_TASK DETAILS_
Reproduce word for word the line that contains "Given: Expand the '& 85 More' awards list" and each line that follows it, stopping after the final line of the material.

_PROVIDED MATERIAL_
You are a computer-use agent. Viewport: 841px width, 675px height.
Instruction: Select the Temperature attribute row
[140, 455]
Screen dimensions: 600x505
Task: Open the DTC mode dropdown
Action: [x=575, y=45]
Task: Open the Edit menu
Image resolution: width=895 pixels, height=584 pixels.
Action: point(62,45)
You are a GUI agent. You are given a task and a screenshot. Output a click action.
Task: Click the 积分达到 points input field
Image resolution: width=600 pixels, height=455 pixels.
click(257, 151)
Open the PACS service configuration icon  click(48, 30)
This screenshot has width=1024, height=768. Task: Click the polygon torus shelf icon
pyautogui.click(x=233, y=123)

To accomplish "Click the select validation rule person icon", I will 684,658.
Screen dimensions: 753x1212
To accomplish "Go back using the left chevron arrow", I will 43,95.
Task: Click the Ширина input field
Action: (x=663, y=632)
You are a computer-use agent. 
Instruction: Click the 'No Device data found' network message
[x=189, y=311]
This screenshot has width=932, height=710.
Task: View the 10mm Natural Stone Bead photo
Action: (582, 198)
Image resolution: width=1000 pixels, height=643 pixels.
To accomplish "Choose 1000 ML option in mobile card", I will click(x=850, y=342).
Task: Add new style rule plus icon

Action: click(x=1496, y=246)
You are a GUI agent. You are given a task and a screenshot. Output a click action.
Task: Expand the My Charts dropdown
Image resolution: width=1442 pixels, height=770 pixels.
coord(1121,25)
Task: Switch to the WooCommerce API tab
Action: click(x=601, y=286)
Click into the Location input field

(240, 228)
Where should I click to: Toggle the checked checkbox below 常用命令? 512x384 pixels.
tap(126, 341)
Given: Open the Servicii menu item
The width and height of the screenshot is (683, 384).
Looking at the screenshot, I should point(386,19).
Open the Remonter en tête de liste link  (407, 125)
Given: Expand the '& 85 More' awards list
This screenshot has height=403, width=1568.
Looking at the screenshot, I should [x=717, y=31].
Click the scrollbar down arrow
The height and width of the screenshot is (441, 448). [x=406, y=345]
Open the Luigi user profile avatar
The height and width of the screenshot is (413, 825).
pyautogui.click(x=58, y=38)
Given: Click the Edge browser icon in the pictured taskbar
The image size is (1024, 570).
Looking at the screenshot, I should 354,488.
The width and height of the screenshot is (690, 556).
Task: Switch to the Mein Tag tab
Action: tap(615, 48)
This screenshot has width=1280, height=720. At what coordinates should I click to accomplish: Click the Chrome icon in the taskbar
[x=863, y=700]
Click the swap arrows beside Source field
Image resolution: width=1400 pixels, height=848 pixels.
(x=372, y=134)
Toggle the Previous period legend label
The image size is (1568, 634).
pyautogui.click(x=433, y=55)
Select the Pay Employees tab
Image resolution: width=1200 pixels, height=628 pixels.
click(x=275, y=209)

_ANSWER FOR THIS EXERCISE_
Given: Expand the '& 85 More' awards list
This screenshot has height=403, width=1568.
Looking at the screenshot, I should [x=717, y=31].
Click the scrollbar down arrow
The height and width of the screenshot is (441, 448). [x=406, y=345]
Open the Luigi user profile avatar
The height and width of the screenshot is (413, 825).
pyautogui.click(x=58, y=38)
Given: Click the Edge browser icon in the pictured taskbar
The image size is (1024, 570).
Looking at the screenshot, I should 354,488.
The width and height of the screenshot is (690, 556).
Task: Switch to the Mein Tag tab
Action: tap(615, 48)
This screenshot has width=1280, height=720. At what coordinates should I click to accomplish: Click the Chrome icon in the taskbar
[x=863, y=700]
Click the swap arrows beside Source field
Image resolution: width=1400 pixels, height=848 pixels.
(x=372, y=134)
Toggle the Previous period legend label
The image size is (1568, 634).
pyautogui.click(x=433, y=55)
Select the Pay Employees tab
Image resolution: width=1200 pixels, height=628 pixels.
click(x=275, y=209)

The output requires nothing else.